I don’t know about French and Spanish, but at least “Fräulein” in German has fallen totally out of fashion in my lifetime (maybe even before, in some circles, I was born in 1968).
They still do; what else would they stand for? However, to write out or pronounce “mistress” has been considered “quaint and pendantick” for at least a couple of hundred years.
Such titles no longer appear in official documents, as far as I am aware, but simply suppressing “mademoiselle” hardly solves the problem of “official” titles. The revolutionaries at least got something right with their citoyen, tovarisch, etc.
But it’s not like the official document use of “Fräulein” was abandoned before the colloquial use of the word, it was just the other way around. Young unmarried women wanted to be respected and insisted on being called “Frau XY”, and the bureaucrats just followed suit a few years later after the public had already abandoned that address.
But if it ends with an abbreviation – the abbreviation ends with a period. So, two periods, or one? Neither looks right to me.
I think some people pronounce Mrs. just like they pronounce Ms.
It wasn’t in common use in much of the 20th century in the USA, though. I was born in 1951 and the first time I heard or saw it was in Ms. Magazine in 1971. (Which I immediately glommed onto; but then didn’t know how to ask for the next issue, because I didn’t know how to pronounce it.)

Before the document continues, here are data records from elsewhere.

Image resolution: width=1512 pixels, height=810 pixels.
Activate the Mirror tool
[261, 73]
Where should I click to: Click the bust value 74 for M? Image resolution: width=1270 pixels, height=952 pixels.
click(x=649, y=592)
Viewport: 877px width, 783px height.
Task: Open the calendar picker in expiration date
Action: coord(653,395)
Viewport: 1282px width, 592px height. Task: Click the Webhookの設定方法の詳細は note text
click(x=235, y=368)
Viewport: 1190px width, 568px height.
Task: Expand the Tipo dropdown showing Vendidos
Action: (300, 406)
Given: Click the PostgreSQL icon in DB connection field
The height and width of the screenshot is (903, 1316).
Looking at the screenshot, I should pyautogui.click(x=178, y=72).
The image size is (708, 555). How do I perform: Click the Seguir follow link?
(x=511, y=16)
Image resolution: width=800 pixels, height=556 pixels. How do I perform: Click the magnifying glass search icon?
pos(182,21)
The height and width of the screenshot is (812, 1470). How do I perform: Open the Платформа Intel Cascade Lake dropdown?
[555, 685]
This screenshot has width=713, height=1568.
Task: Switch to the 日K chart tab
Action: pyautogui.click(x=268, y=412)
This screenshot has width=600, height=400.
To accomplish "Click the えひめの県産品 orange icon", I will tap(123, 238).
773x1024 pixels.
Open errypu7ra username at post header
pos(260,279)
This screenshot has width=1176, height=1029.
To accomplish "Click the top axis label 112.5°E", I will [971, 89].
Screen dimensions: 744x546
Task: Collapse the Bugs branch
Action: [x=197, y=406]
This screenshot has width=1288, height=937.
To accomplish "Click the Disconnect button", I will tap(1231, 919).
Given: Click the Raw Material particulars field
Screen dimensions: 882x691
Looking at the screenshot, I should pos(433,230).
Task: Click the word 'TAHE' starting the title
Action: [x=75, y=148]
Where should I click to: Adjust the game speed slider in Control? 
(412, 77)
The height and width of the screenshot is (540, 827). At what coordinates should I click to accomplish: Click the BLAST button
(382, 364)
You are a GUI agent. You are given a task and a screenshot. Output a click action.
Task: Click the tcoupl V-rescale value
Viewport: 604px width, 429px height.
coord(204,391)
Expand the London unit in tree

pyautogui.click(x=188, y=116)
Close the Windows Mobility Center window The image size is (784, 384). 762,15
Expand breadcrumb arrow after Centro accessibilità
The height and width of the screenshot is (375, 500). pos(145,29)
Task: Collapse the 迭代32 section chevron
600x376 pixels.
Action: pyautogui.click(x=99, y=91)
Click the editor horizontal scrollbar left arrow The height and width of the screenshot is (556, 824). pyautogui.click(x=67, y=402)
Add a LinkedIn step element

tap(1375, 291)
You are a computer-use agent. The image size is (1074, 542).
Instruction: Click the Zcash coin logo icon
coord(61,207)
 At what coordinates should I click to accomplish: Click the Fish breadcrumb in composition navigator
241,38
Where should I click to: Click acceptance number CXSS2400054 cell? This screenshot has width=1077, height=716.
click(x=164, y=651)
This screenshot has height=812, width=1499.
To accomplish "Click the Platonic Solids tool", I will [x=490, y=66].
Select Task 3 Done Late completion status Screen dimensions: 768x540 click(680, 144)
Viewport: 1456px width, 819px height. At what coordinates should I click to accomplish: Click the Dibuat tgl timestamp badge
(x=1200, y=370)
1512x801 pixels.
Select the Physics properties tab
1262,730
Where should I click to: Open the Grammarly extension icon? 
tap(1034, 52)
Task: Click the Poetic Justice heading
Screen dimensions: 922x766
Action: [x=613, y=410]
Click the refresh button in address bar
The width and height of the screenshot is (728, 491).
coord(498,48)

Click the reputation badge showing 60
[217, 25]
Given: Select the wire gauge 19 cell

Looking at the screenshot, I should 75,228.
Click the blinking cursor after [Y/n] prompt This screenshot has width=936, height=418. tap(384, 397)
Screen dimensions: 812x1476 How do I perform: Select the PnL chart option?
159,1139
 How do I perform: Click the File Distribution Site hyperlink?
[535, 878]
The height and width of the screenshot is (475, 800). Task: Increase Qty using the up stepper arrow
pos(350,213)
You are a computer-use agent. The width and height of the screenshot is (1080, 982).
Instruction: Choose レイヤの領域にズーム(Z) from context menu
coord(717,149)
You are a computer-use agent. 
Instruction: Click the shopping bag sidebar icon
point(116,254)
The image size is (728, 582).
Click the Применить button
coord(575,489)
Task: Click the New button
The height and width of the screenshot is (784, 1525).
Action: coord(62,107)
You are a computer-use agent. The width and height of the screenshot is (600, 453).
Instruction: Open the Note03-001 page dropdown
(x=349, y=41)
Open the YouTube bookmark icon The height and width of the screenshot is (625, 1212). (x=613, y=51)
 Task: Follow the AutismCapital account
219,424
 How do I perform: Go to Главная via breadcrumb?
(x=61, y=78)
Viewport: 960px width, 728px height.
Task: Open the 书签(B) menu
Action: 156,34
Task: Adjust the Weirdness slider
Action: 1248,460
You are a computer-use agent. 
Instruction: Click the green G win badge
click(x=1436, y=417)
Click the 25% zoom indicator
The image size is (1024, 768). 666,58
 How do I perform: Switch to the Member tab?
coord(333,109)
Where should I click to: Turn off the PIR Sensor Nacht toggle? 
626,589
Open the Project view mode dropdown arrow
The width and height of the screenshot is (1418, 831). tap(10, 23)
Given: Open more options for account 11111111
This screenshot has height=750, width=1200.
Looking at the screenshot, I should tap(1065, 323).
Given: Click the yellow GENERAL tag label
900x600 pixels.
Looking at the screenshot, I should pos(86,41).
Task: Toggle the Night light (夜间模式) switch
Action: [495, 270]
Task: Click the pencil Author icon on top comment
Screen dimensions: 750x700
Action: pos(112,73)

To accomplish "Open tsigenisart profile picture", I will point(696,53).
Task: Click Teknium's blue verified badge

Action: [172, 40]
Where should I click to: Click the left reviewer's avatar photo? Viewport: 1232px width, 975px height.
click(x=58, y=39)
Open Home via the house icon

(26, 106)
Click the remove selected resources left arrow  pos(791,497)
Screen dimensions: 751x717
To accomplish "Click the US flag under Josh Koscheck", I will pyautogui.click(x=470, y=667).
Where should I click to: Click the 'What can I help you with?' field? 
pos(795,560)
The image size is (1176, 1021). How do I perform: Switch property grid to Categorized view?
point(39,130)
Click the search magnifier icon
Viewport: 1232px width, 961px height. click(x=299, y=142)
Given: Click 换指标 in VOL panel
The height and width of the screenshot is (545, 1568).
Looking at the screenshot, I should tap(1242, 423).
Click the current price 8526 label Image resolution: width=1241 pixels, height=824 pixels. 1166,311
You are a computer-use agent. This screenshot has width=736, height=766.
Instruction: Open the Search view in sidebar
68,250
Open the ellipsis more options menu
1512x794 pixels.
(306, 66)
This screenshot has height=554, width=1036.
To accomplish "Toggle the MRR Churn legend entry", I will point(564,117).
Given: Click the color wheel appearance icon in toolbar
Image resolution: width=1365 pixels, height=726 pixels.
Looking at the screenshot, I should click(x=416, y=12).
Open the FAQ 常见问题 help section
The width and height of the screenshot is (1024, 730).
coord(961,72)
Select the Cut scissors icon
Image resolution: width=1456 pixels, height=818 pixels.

I’m 47 and I don’t think I’ve ever referred to a woman as mizz before. Yeah, that means I’ve always used miss. Even as a kid, if a teacher was unmarried she was Miss not Mizz .
The OED quotes someone in Philadelphia in 1952 calling the abbreviation ‘Ms.’ a “modern style”; the same dictionary also documents O. Henry using ‘Miz’ in 1907.
miz is “southern U.S.” for a married or unmarried woman, according to the OED:
A married woman is not addressed as Missis by the mountaineers, but as Mistress when they speak formally, and as Mis’ or Miz’ for a contraction. [Our Southern Highlanders, 1913.]
One period. It’s something I’ve noticed in writing. The most common is ending the sentence with the word etc. I never see a second period. Heck, I don’t think you really ever see two periods. It’s either one, three, or four.
That said, you do include a period before a question mark or exclamation point. That I didn’t remember for sure, but I looked it up and all of the top 5 Google results said to do so.
Huh. I’m in Arkansas, and I hear “miz” all the time. It’s just not ever written as “Ms” but “Mrs.”
Similarly, “miss” can be used for married women if it’s their firstname. Like my mom was Miss Betty* to her kids. When written down, it would be Mrs. Betty Lastname, though.
To be fair, the book that particular quote is from was about the Southern Appalachians, not Texas or Arkansas or thereabouts. Never lived there myself.